The table above lists all of the elapid genera and no subfamilies. In the past, many subfamilies were recognized, or have been suggested for the Elapidae, including the Elapinae, Hydrophiinae (sea snakes), Micrurinae (coral snakes), Acanthophiinae (Australian elapids) and the Laticaudinae (sea kraits). Currently, none are universally recognized. There is now good molecular evidence for reciprocal monophyly of two groups: the African, Asian and New World Elapinae, and Australasian and marine Hydrophiinae. Thus, the Australian terrestrial elapids are 'hydrophiines', though not sea snakes, while it is believed that Laticauda and the 'true sea snakes' evolved separately from among the Australasian land-snakes. Asian cobras, coral snakes, and American coral snakes also appear to be monophyletic, while African cobras do not.

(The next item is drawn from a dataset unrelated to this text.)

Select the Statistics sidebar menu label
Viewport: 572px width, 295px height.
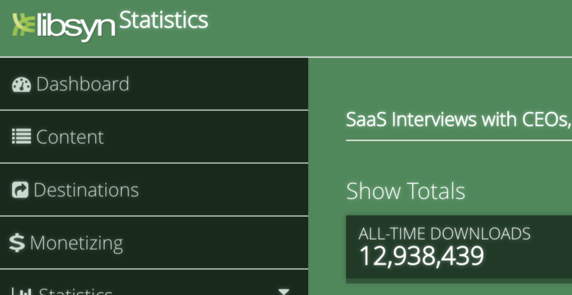(x=76, y=291)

The type genus for the Elapidae was originally Elaps, but that group was moved to another family. In contrast to what usually happens in botany, the Elapidae family was not renamed. In the meantime, Elaps was renamed Homoroselaps and moved back to the Elapidae. However, Nagy et al. 2005 regard it as a sister taxon to Atractaspis which should therefore have been assigned to the Atractaspididae.

Source: Wikipedia

Translation

The word "Elapidae" occurs as such in the following languages: English, Spanish, French, Galician, Italian, Dutch, Portuguese, Turkish.

Translation(s) in other languages: Czech: Korálovcovití, German: Giftnattern, Croatian: Otrovni guževi, Hebrew: פתניים, Georgian: ასპიტისებრნი, Lithuanian: Aspidai, Hungarian: Mérgessiklófélék, Japanese: コブラ科, Norwegian (Bokmål): Giftsnoker, Polish: Zdradnicowate, Russian: Аспиды, Simple English: Elapid, Slovak: Koralovcovité, Finnish: Myrkkytarhakäärmeet, Swedish: Giftsnokar, Ukrainian: Аспідові, Urdu: افعی سانپ, Vietnamese: Họ Rắn hổ, Chinese: 眼镜蛇科.